Enunciado da tarefa:
Devolva todas as linhas dos dados abaixo que contêm a palavra "icon", levando em conta a diferença entre maiúsculas e minúsculas.
------------------------
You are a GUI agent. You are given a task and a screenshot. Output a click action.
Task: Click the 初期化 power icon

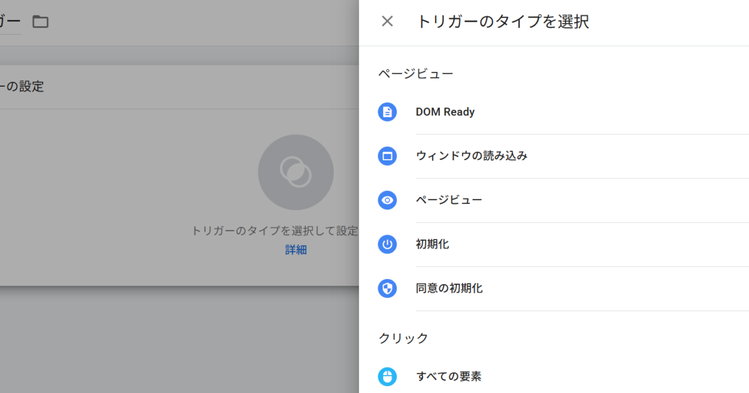pos(387,245)
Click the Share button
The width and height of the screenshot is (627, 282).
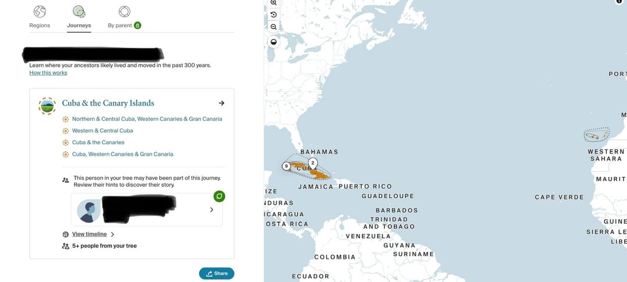pyautogui.click(x=217, y=273)
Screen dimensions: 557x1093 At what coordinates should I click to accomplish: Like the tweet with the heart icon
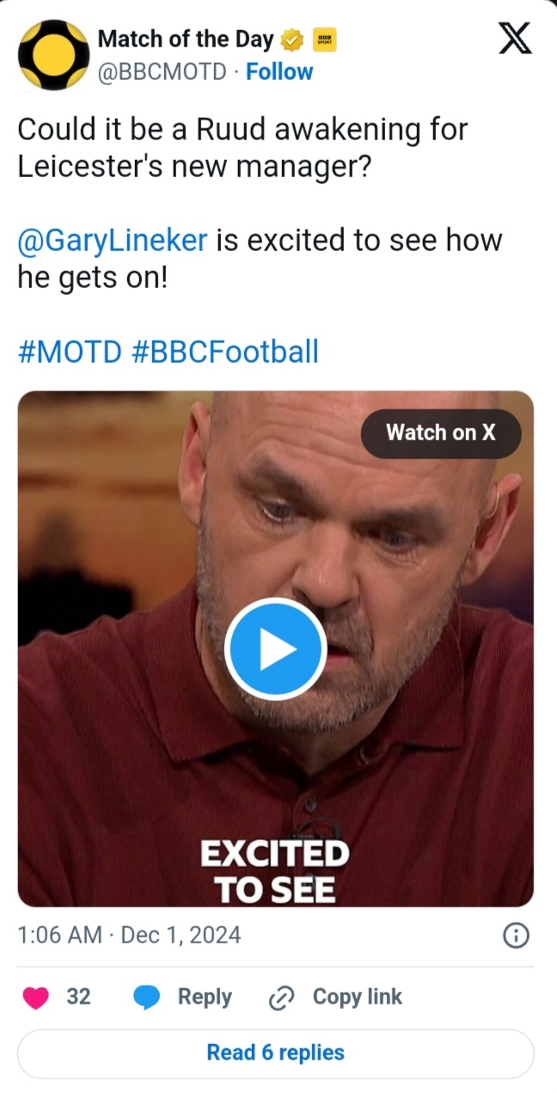tap(36, 997)
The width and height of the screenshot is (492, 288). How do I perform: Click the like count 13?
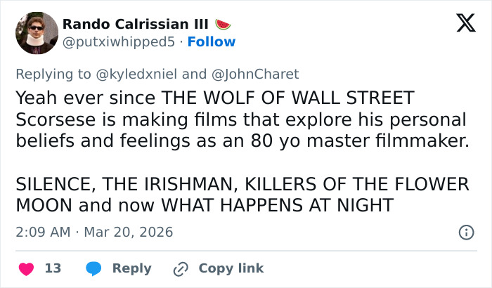pyautogui.click(x=53, y=268)
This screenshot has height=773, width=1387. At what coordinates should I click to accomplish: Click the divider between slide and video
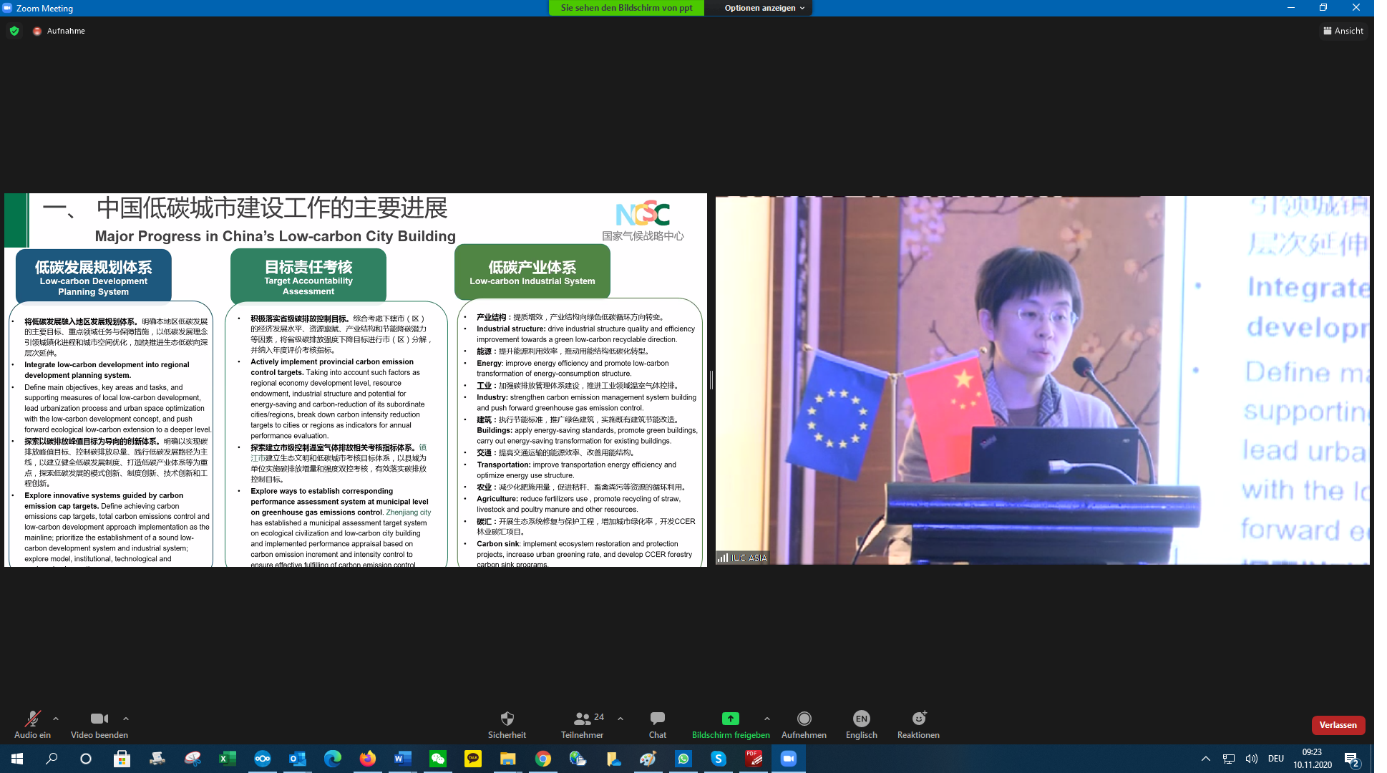pos(711,380)
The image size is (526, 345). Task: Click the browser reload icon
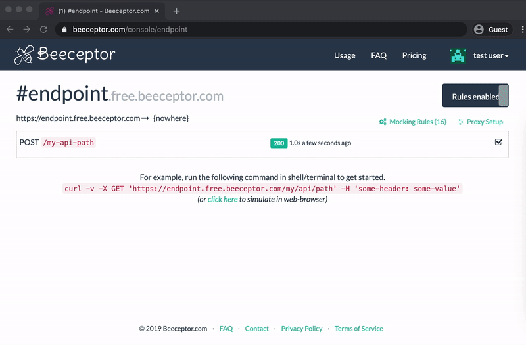click(x=43, y=30)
------------------------
Solução abaixo:
Task: Click the 初期化 power icon
Screen dimensions: 557x1093 At what coordinates should I click to accomplish: Like the tweet with the heart icon
The image size is (526, 345). Task: Click the browser reload icon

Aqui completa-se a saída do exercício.